Problem details: All of the listing, from first line to last, should be output exactly; the pictures stay out.

Supplied entries:
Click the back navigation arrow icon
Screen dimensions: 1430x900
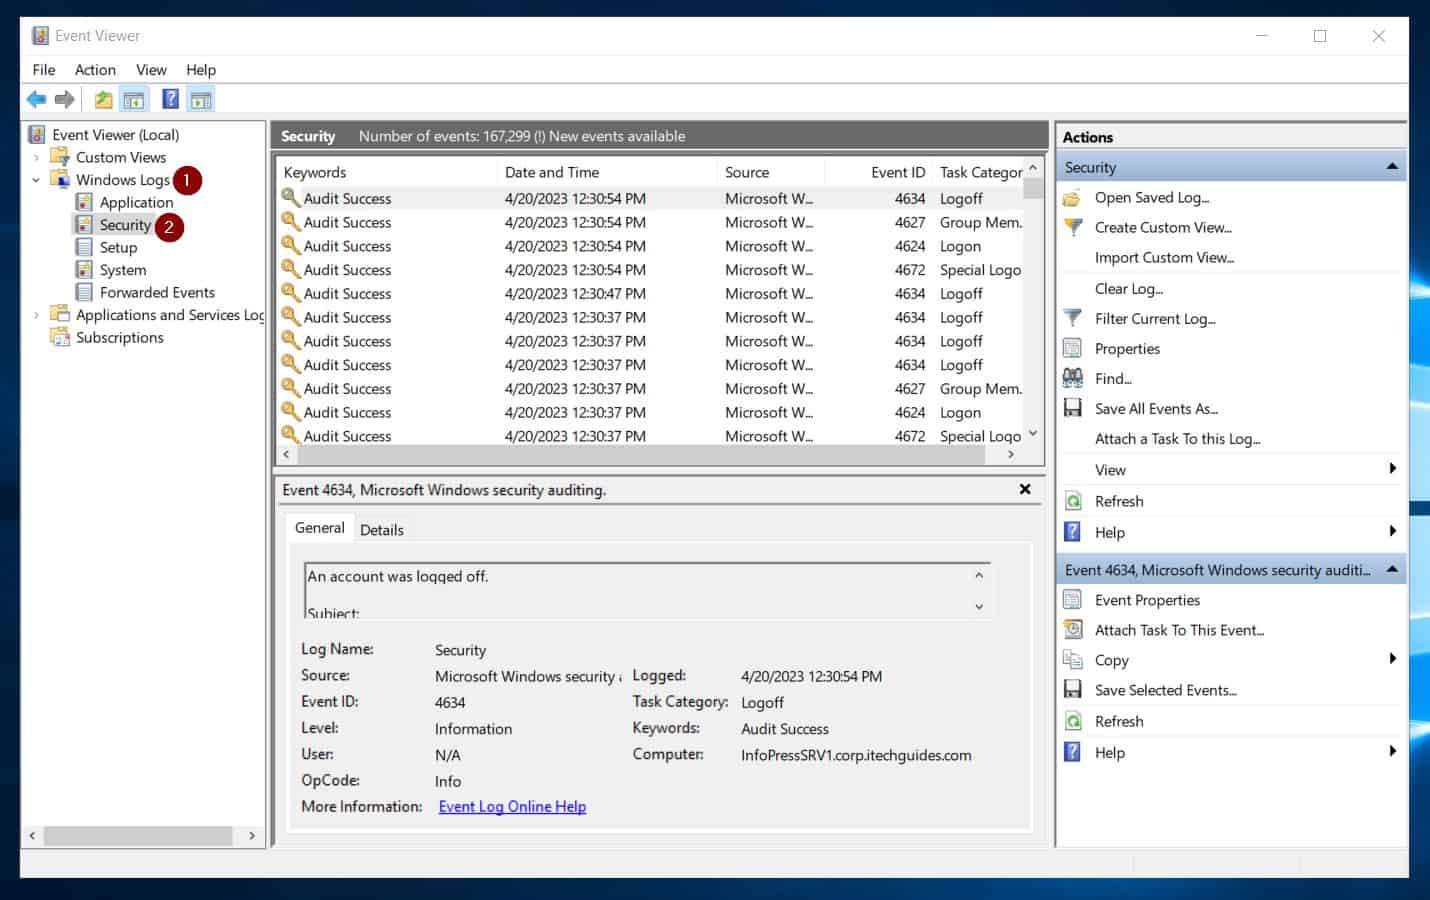pos(36,98)
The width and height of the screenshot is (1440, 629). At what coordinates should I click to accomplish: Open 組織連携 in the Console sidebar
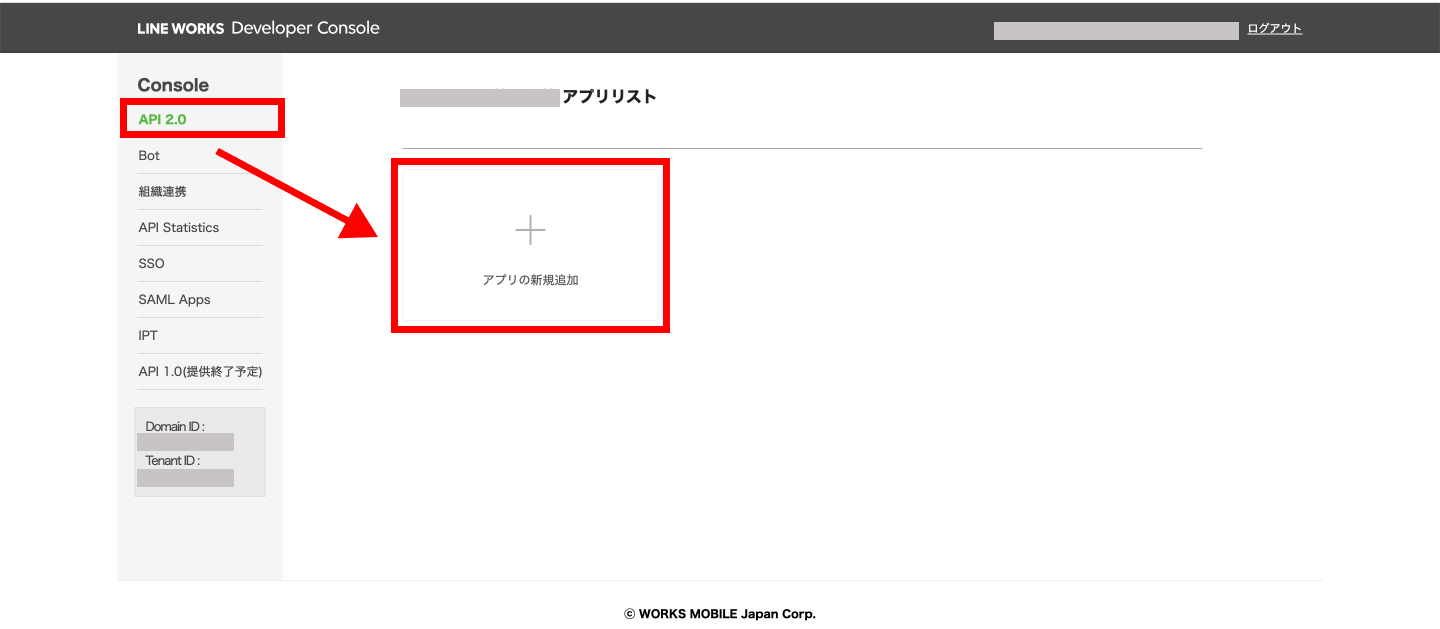[162, 192]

Answer to this problem:
Click the back navigation arrow icon
Screen dimensions: 1430x900
pos(36,98)
The width and height of the screenshot is (1440, 629). At what coordinates should I click to accomplish: Open 組織連携 in the Console sidebar
[162, 192]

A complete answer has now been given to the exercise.